Testata: Corriere della Sera
Data: 17 maggio 2009
Pagina: 27
Autore: Cristina Taglietti
Titolo: «Voi trattate l’Islam come un pericolo»

Riportiamo dal CORRIERE della SERA di oggi, 17/05/2009, a pag. 27, l'articolo di Cristina Taglietti dal titolo " Voi trattate l’Islam come un pericolo ".
Ramadan dichiara  di non aver aderito al boicottaggio della Fiera del Libro (come aveva fatto l'anno scorso, quando ospite d'onore era Israele ) perchè " la si­tuazione è molto diversa. Sono critico verso l’Egitto e il suo regi­me politico, che considero una dittatura, ma sono aperto a una discussione civile. Nel caso di Israele il problema è più ampio ed è la negazione dei diritti del popolo palestinese. I principi da difendere sono sempre gli stes­si, la strategia è diversa ". Israele non nega i diritti dei palestinesi. Semmai è il contrario. Israele è uno Stato democratico e ha il diritto di esistere e di difendersi dagli attacchi esterni. Ma per il fondamentalista Ramadan la difesa di Israele è una violazione dei diritti dei palestinesi. Gli unici veri oppressori dei palestinesi sono i terroristi di Hamas che, come scopo principale, non hanno la fondazione di uno Stato palestinese ma la distruzione di quello israeliano. Aggiungiamo che Tariq Ramadan viene riverito e invitato un po' ovunque, d'altronde siamo in Eurabia, mentre gli Usa lo considerano "persona non grata" e l'ingresso gli è vietato.  Ecco l'articolo:

TORINO — «L’Egitto è un grande Paese con una ricca e profonda civiltà, ma non è una democrazia. È un Paese a mag­gioranza musulmana che non può certo essere considerato esempio di trasparenza e corret­tezza. Non dimenticherò mai quando, nel ’94, sono entrato in Egitto. Mi hanno fermato per 12 ore, ma avevo il passaporto sviz­zero e non mi hanno toccato. Da­vanti ai miei occhi ho visto un ragazzo egiziano picchiato sel­vaggiamente ». Tariq Ramadan arriva al Salone del Libro per presentare il suo nuovo saggio La riforma radicale. Islam etica e liberazione (Rizzoli) e qualche polemica è d’obbligo. L’anno scorso era tra coloro che aveva­no aderito al boicottaggio, que­st’anno ha deciso di essere pre­sente, anche se non ama il regi­me politico del suo Paese d’ori­gine. «Ancora ieri mi hanno chiamato i sostenitori del boi­cottaggio. Ma quest’anno la si­tuazione è molto diversa. Sono critico verso l’Egitto e il suo regi­me politico, che considero una dittatura, ma sono aperto a una discussione civile. Nel caso di Israele il problema è più ampio ed è la negazione dei diritti del popolo palestinese. I principi da difendere sono sempre gli stes­si, la strategia è diversa».
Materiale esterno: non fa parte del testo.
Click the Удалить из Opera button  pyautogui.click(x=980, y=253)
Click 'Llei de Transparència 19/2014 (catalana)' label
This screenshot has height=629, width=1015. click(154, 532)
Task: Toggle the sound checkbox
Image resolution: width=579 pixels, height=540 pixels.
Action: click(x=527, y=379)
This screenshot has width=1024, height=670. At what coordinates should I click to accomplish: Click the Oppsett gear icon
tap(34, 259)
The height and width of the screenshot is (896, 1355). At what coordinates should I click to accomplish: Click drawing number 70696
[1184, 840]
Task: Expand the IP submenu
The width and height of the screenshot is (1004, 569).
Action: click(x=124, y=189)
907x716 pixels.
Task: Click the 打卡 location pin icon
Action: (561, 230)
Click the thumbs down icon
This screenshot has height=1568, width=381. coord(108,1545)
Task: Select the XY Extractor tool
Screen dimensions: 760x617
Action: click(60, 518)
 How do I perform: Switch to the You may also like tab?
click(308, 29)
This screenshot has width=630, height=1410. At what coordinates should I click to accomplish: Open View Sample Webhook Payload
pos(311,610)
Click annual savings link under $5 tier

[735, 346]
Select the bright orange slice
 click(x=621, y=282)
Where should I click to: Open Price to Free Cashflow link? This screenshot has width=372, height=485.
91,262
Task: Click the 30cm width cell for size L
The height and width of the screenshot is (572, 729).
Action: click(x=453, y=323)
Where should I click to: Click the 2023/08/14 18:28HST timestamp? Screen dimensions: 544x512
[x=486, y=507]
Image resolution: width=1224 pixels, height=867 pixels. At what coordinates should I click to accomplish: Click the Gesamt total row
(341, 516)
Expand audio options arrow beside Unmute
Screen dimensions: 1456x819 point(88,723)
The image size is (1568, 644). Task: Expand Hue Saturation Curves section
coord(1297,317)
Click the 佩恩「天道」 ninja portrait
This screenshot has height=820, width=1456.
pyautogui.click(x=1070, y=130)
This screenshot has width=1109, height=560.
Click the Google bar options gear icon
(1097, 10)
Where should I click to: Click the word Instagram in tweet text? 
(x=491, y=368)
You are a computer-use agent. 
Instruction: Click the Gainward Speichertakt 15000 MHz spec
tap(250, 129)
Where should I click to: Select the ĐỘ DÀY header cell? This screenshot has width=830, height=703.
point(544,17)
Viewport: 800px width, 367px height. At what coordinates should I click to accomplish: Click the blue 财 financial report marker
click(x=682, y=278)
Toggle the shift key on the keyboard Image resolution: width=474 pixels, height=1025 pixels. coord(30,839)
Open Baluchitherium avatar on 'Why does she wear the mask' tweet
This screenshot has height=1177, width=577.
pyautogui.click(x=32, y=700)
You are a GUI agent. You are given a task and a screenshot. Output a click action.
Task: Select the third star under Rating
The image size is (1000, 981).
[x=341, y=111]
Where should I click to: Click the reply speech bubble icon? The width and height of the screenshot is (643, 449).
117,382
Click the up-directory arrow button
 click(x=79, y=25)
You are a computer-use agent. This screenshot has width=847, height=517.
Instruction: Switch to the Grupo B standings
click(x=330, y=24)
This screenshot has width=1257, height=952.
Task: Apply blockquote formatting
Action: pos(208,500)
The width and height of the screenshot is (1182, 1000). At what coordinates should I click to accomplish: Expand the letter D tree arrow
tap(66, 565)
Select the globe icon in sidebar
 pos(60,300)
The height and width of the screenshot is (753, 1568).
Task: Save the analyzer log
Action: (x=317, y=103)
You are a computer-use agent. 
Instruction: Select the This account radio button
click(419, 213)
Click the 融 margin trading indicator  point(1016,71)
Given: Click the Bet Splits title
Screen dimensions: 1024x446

Al Lingotto Ramadan parla dell’Islam alla sfida della moder­nità, anzi della contemporanei­tà, e individua in una riforma ra­dicale delle categorie, degli stru­menti e delle metodologie della giurisprudenza islamica il mo­do per affrontarla. Una sfida che deve passare anche attraverso
quello che l’intellettuale defini­sce uno «spostamento del cen­tro di gravità dell’autorità verso i cittadini. Il che significa che la comunità islamica deve farsi parte attiva dei processi politici, economici, sociali, andando ol­tre il vittimismo, la mentalità passiva, la rassegnazione che la caratterizzano».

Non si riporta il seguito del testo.